『どたんば』

人は「仏心の中に生まれ 仏心の中に生き 仏心の中で息をひきとる」とは、元円覚寺の朝比奈宗源老師のお言葉です。これをわかりやすく伝えようと現円覚寺の横田南嶺老師は、「仏心」を「大自然」と置き換えてもかまいませんよと仰っています。このことを正光寺の坐禅会でお話ししたら、毎回坐禅会に参加されている70代の男性が「あぁ、それは良くわかる」と感じ入ったように何度も頷かれました。朝比奈宗源老師も著書の中で、「自分はたまたま数ある言葉の中から〈仏心〉を使っただけだ」と仰っています。

私は自分ならどんな言葉をあてはめるかなぁ?と考えました。〝おかげさま〟っていうのも良いかもしれませんね。

人は「おかげさまの中に生まれ おかげさまの中に生き おかげさまの中で息をひきとる」

詩人まど・みちおさんの詩に『朝がくると』というのがあります。抜粋すると。

朝がくると とび起きて

ぼくが作ったものでもない 水道で顔をあらうと

ぼくが作ったものでもない 洋服をきて

ぼくが作ったものでもない ごはんをむしゃむしゃたべる

それから ぼくが作ったものでもない 本やノートを

ぼくが作ったものでもない ランドセルにつめて背中にしょって

たったか たったか でかけていく

 

ああ なんのために

いまに おとなになったら ぼくだって ぼくだって

なにかを 作ることが できるように なるために

この詩では、こどもの頃を詠っていますが、大人になってからもそれほど変わりがあるわけではありません。

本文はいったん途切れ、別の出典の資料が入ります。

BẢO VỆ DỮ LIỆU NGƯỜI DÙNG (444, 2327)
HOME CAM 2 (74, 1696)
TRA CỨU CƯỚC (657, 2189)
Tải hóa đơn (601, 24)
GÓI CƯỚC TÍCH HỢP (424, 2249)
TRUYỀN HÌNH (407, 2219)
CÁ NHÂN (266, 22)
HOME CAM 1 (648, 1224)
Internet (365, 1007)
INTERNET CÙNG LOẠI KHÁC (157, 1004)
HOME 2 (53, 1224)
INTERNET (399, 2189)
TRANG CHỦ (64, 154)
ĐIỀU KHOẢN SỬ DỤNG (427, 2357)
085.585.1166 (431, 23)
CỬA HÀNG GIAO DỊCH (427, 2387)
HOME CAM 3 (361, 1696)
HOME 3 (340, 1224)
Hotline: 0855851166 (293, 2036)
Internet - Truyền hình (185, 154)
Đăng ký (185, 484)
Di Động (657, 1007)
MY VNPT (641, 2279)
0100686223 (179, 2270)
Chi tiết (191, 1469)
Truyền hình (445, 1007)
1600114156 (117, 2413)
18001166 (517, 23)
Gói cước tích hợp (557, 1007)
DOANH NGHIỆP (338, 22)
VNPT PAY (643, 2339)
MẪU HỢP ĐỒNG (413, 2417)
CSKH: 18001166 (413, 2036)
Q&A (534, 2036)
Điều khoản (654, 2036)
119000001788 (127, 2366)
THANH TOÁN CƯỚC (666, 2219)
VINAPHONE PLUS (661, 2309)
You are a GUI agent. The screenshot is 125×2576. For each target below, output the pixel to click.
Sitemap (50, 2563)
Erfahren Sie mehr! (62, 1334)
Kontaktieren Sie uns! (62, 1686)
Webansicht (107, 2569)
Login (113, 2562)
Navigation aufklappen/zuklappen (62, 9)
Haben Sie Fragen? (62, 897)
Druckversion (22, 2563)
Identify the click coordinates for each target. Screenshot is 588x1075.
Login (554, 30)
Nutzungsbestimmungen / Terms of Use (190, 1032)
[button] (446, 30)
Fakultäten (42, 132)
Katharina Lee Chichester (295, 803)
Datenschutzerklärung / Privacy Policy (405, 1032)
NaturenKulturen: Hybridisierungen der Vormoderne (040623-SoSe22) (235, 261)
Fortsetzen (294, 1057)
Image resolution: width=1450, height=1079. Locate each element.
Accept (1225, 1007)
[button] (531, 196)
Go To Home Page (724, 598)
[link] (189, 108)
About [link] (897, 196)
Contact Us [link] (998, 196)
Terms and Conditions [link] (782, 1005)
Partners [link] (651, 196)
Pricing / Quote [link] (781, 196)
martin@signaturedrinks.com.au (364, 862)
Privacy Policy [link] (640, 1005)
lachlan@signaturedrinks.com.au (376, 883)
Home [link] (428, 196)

誰もがさまざまな人の〝おかげさま〟の中で暮らしています。

人は「おかげさまの中に生まれ おかげさまの中に生き おかげさまの中で息をひきとる」

赤ん坊を見ていると本当に感心してしまいます。

身体は出来上がっていても、視力もほとんど見えない、起き上がることも出来ない、ご飯を食べることも出来ない、服を着替えることも出来ない。何も出来ない状態で生まれてきて、その状態が何ヶ月も続きます。

誰かが必ずやってくれる。いろんな人が自分を助けてくれる。さまざまな人のおかげでなんとかなる!何も出来なくても大丈夫!!と。まだ、ぼんやりとしか見えない両親やまわりの人に全幅の信頼を置いています。身体中から「信じてる!!」という声が聞こえてきそうです。そのあまりにも純真無垢な信頼が周囲の人を笑わせ、笑顔にします。

自分自身の「いのち」をまわりの人に預けてる。

こんなに無条件で、自分自身を投げ出す経験が他にあったかなぁ?と振り返ると1度あったなぁと思うくらいです。

そのときは、よくどっちに転ぶかわからない状況の中で、「どっちに転んでも構わない!!」という覚悟でよく自分自身を投げ出すことが出来たもんだと思っていたんですが、生まれた時に既に一度はやっていたんですよね、誰もが。

あと何度、自分の人生でこんな『どたんば』(土壇場:物事が決定しようとする最後の瞬間・場面)と出くわすかわかりませんが、誰もが経験する最後の『どたんば』でも生まれた時と同じように〝おかげさま〟を信じられるんじゃないかなぁと最近よく思います。

自分の「いのち」を〝仏心〟〝大自然〟〝おかげさま〟の中へ預けることができそうです。

そんなふうに今日も〝おかげさま〟の中で生きている私です。

誰かの〝おかげ〟であれるよう、今日も手を合わせます。